Dans les biotechnologies, la Suisse espère trouver l’un des moteurs de développement scientifique et économique du futur. Mais c’est un pari risqué.

Par exemple, avertit Benoît Dubuis, dans le domaine pharmaceutique, «sur des milliers de produits expérimentés, un seul arrive sur le marché. Et généralement après des années de recherche et des centaines de millions de francs d’investissements.»

swissinfo, Armando Mombelli
(Traduction: Alexandra Richard)

1996: naissance de l’association transfrontalière Bio Valley
2000: Mednet voit le jour autour du pôle de Zurich
2003: cinq cantons romands lancent Bioalps, fondée deux ans plus tôt par Genève et Vaud

– Selon le rapport européen 2003 de la société de consulting Ernst & Young, plus de 200 entreprises sont actives dans le secteur des biotechnologies en Suisse. Parmi elles, 130 travaillent uniquement dans ce domaine.

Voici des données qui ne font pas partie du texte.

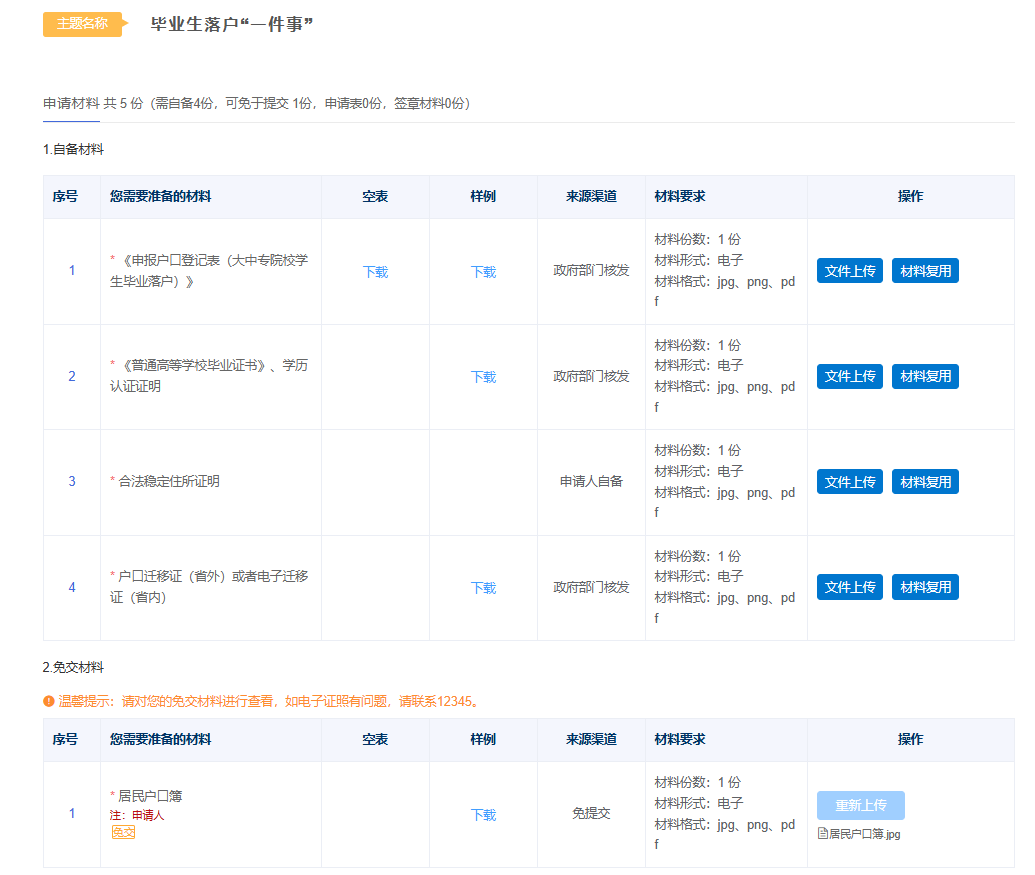
Task: Click the orange 免交 tag
Action: pyautogui.click(x=123, y=832)
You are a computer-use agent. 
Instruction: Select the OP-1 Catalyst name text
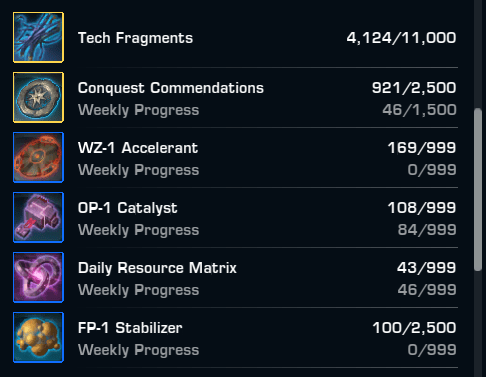[x=127, y=209]
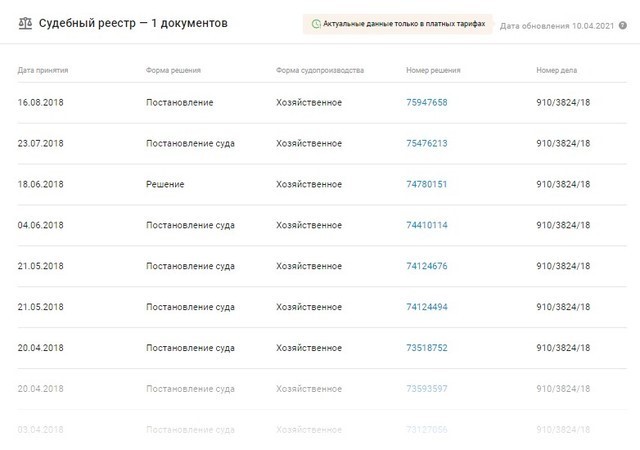Open decision link 74780151
Image resolution: width=640 pixels, height=450 pixels.
pyautogui.click(x=427, y=185)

– La Suisse dispose de la plus haute densité d’entreprises de biotechnologies en Europe. Et une dizaine de sociétés sont créées chaque année. Actuellement, elles se concentrent sur trois pôles: Bâle, Zurich et le bassin lémanique.

– Le secteur des biotechnologies occupe 10’000 personnes en Suisse. En 2002, le volume d’activité a atteint trois milliards de francs.